Already, there were studies that suggested that the countries that went for supreme levels of austerity following the financial crisis during 2008-13 (Greece, Spain, Ireland and the UK) later saw their child poverty rates go up and access to quality healthcare services take a hit. There was more. One of the most decipherable consequences of the austerity was the drastic reduction in the number of hospital beds, healthcare staff, ventilation facilities, and similar critical care systems, say experts. Even in the private sector where the number of hospital beds increased, there was a significant fall in the number of emergency care faculties. Even the United Nations have endorsed this view. A May 2020 analysis from the UNDP, titled Privatization and Pandemic: A Cross-Country Analysis of Covid-19 Rates and Health-Care Financing Structure, found that privatisation and cuts in public healthcare spending ended up contributing to more deaths from Covid-19. Take Italy. In 1990, the country had an acute care bed ratio of 7 per 1000 people. By 2015, this number had come down to a paltry 2.6 per 1000 people. Only 28 per cent of this fall was in the private sector hospitals. Italy is one of the worst affected by the Covid-19 pandemic. Here, cuts in public health expenditure have been closely linked with a reduction of vaccination coverage.

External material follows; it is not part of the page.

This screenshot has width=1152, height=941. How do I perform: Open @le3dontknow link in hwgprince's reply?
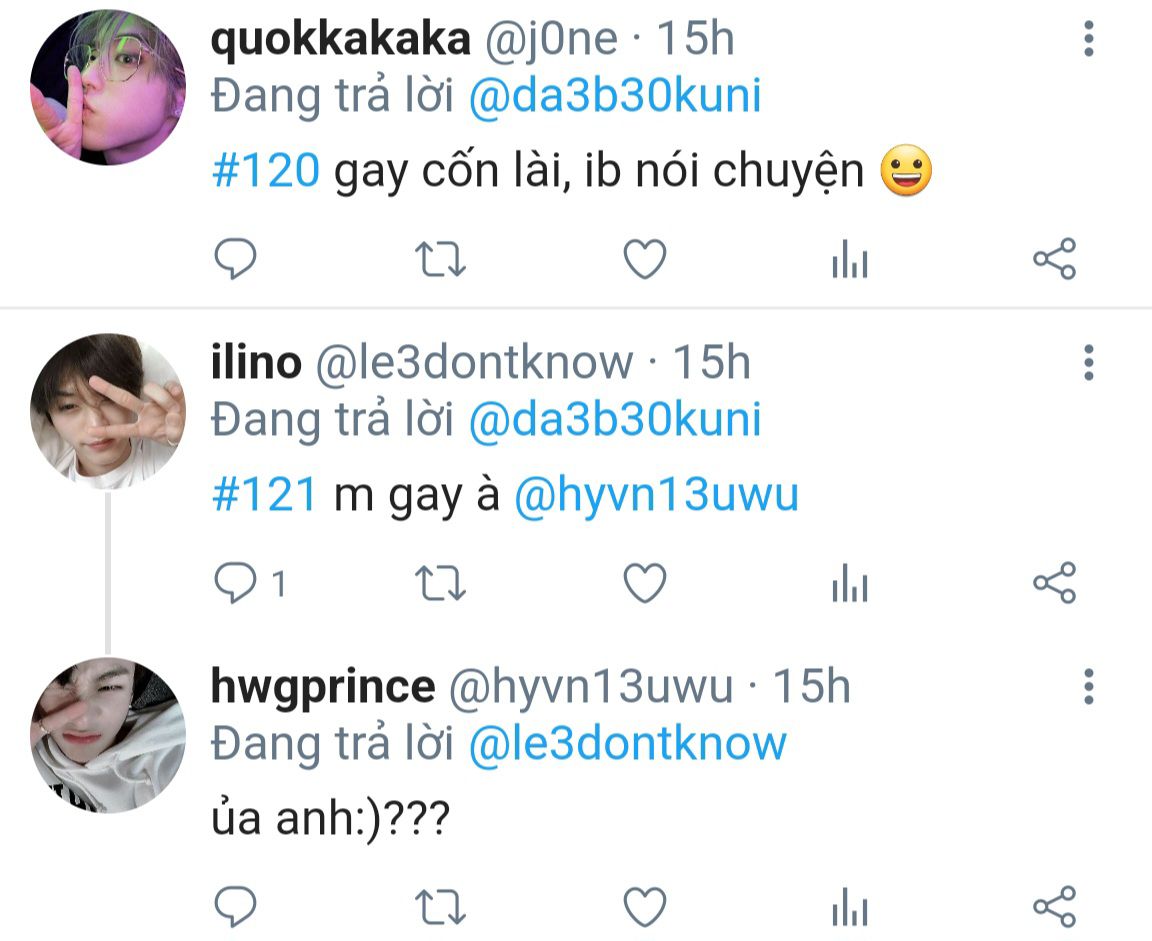627,743
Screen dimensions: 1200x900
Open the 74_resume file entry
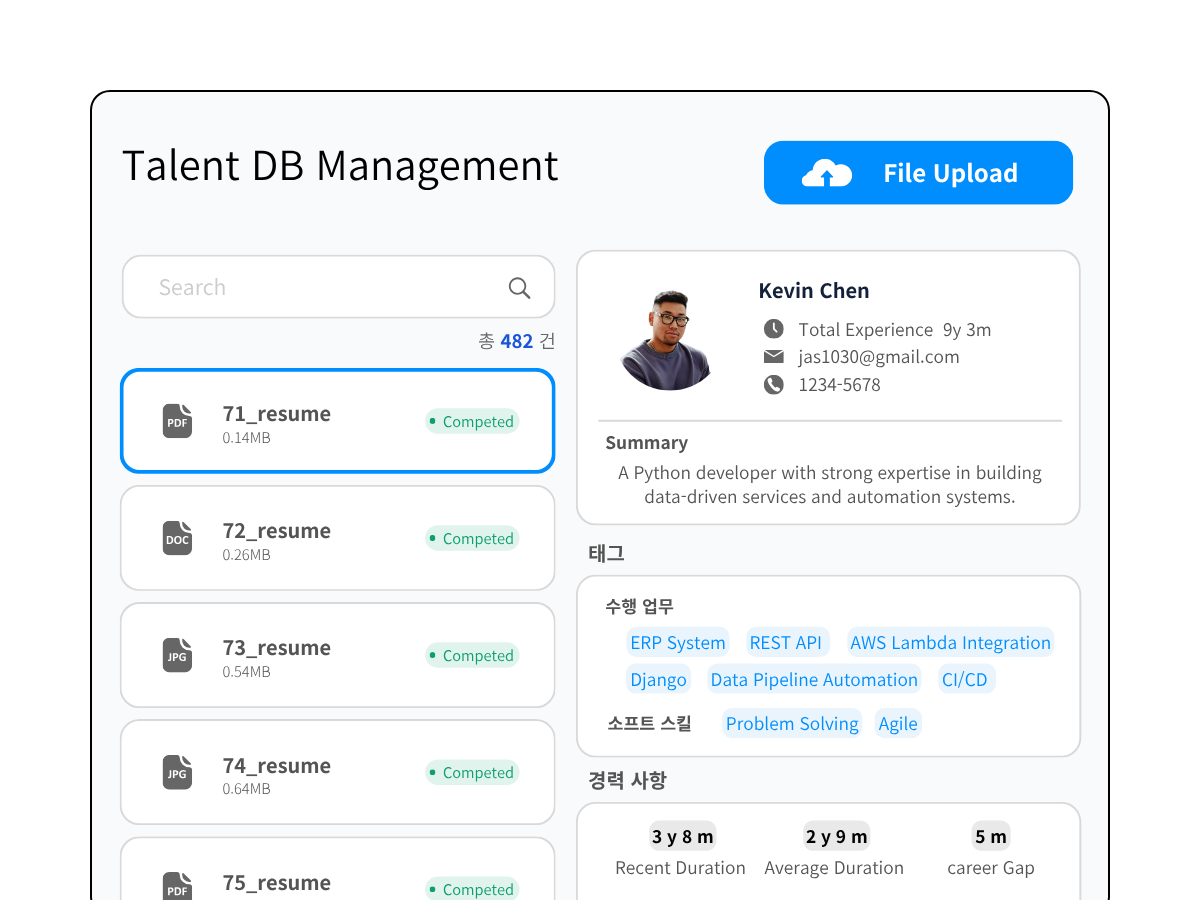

Countries such as Spain and (even) the UK tell a similar story. In the UK, precious public-funded healthcare systems such as the National Health Service saw drastic cuts in funding and even faced attempts to privatise the service. Europe is still toying with confused and chaotic plans to fight Covid and it doesn’t have a comprehensive public plan for tackling the pandemic going forward. It still seeks private help in formulating the post-Covid healthcare future. For instance, the EU had roped in consultancy firm Mckinsey, which is known for its penchant for private healthcare, to advise its governments on Covid care. The move was widely criticised.

Now what?

In her paper, The effect of austerity on the impact of Covid-19 in EU, Francesco Mattia Frulli of Vytautas Magnus University concludes that the austerity policies did cause damage to public health, directly or indirectly and the pandemic highlighted “serious shortcomings” in the health sector of several countries. The loss of hospital beds in Spain, France and Italy has certainly caused less staff to be available to deal with the emergency; the loss of beds, then, is only one of the negative effects due to the cuts to public health, writes Mattia Frulli, though Portugal seems an exception to this trend. It managed the crisis suitably well.

Several experts say one of the most important ways in which the post-pandemic future of the world should be marked is by bringing back public spending in public healthcare. A Keynesian healthcare support system should be the way out of the current crisis not only for Europe but also for countries such as the US and even India. Increasing public investment in healthcare can significantly enhance the bed-to-patients ratio, availability of and access to healthcare professionals, especially to critical care and children care. 

Investing heavily into long-term care and elderly care is quite paramount at this stage. With the virus mutating into multiple variants and policymaking seems to be gasping to catch up with the pace, a blank check to public healthcare seems the best bet we can place for a safe post-pandemic world.